Young People’s Literature
Deb Caletti, Honey, Baby, Sweetheart (Simon & Schuster Books for Young Readers)
Pete Hautman, Godless (Simon & Schuster Books for Young Readers)
Laban Carrick Hill, Harlem Stomp!: A Cultural History of the Harlem Renaissance (Megan Tingley Books/Little, Brown & Company)
Shelia P. Moses, The Legend of Buddy Bush (Margaret K. McElderry Books/Simon & Schuster Children’s Publishing Division)
Julie Anne Peters, Luna: A Novel (Megan Tingley Books/Little, Brown & Company)

Nonfiction
Kevin Boyle, Arc of Justice: A Saga of Race, Civil Rights, and Murder in the Jazz Age (Henry Holt & Company, LLC)
David Hackett Fischer, Washington’s Crossing (Oxford University Press)
Jennifer Gonnerman, Life on the Outside: The Prison Odyssey of Elaine Bartlett
(Farrar, Straus & Giroux)
Stephen Greenblatt, Will in the World: How Shakespeare Became Shakespeare (W.W. Norton & Company)
The 9/11 Commission, The 9/11 Commission Report: Final Report of the National Commission on Terrorist Attacks Upon the United States-Authorized Edition (W.W. Norton & Company)

Poetry
William Heyen, Shoah Train (Etruscan Press)

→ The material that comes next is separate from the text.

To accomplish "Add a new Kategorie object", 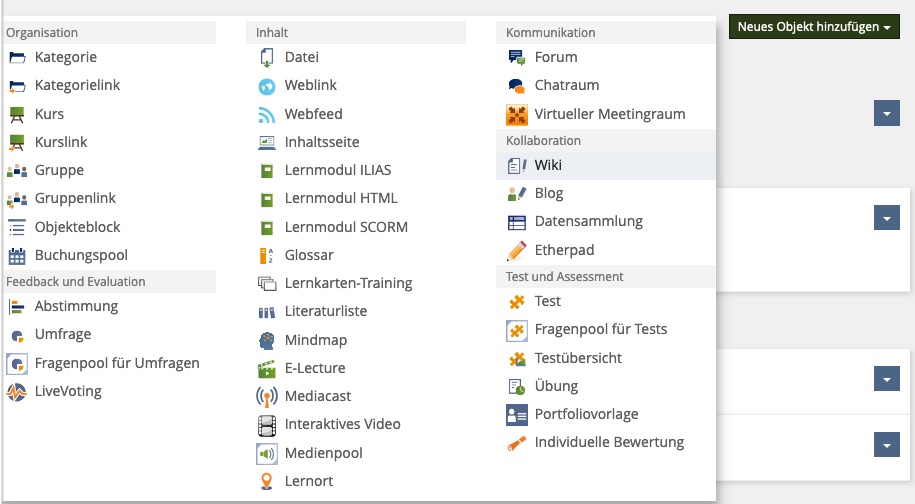I will click(66, 57).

Donald Justice, Collected Poems (Alfred A. Knopf)
Carl Phillips, The Rest of Love (Farrar, Straus & Giroux)
Cole Swensen, Goest (Alice James Books)
Jean Valentine, Door in the Mountain: New and Collected Poems, 1965-2003 (Wesleyan University Press)

Fiction
Sarah Shun-lien Bynum, Madeleine is Sleeping (Harcourt, Inc.)

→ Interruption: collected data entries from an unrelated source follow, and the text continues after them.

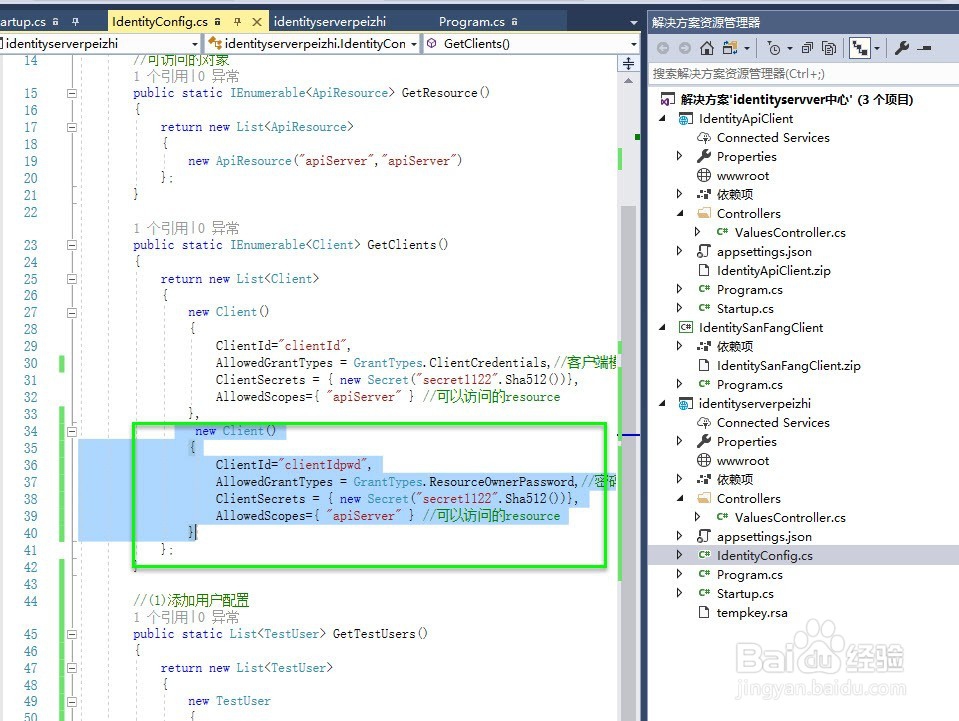Open Properties via the wrench icon
The image size is (959, 721).
coord(903,47)
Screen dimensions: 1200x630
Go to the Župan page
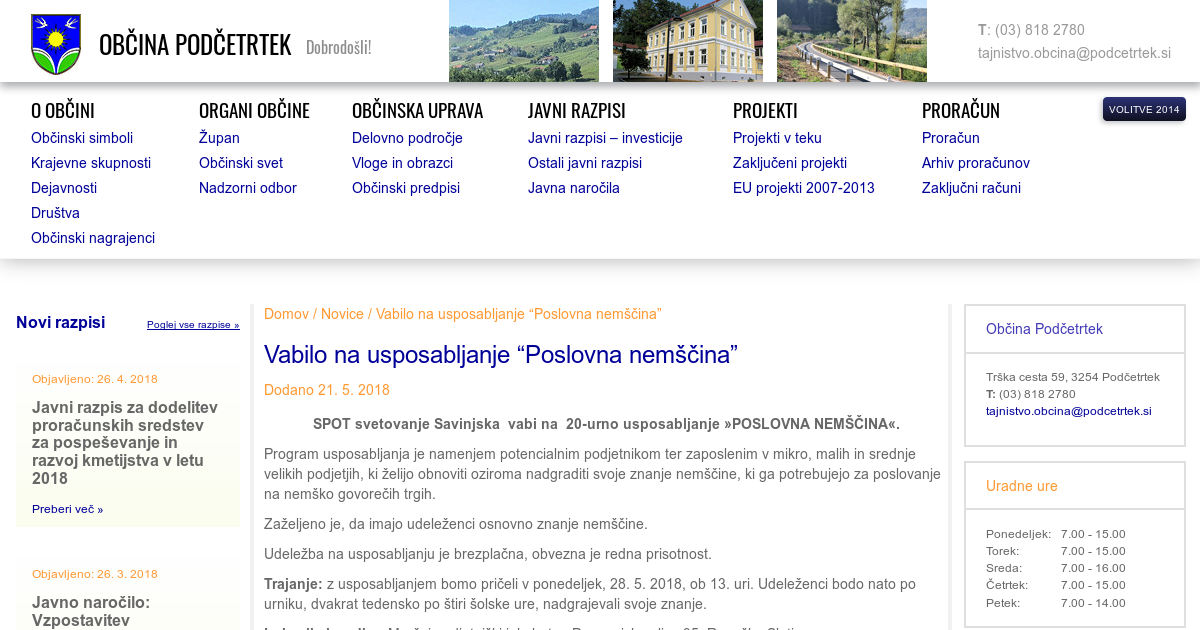coord(219,138)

Christine Schutt, Florida (TriQuarterly Books/Northwestern University Press)
Joan Silber, Ideas of Heaven: A Ring of Stories (W.W. Norton & Company)
Lily Tuck, The News from Paraguay (HarperCollinsPublishers)

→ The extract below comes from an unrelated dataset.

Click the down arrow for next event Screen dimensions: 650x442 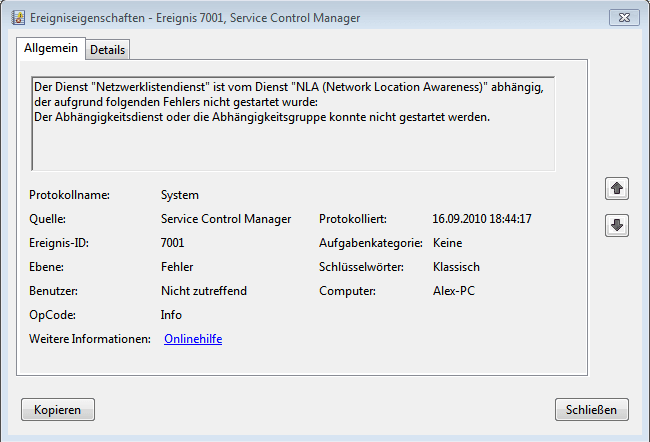tap(617, 226)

Kate Walbert, Our Kind: A Novel in Stories (Scribner)

The Judges for the 2004 National Book Awards:
Fiction panel: Rick Moody (chair), Linda Hogan, Randall Kenan, Stewart O’Nan, and Susan Straight.
Nonfiction panel: Diane Wood Middlebrook (chair), Douglas Brinkley, Ted Conover, Thadious Davis, and Katherine Newman.
Young People’s Literature panel: Lois Ruby (chair), James Haskins, Marie G. Lee, Phoebe Stone, and Neil Waldman.
Poetry panel: Michael Waters (chair), Lynn Emanuel, James Galvin, Naomi Shihab Nye, and Al Young.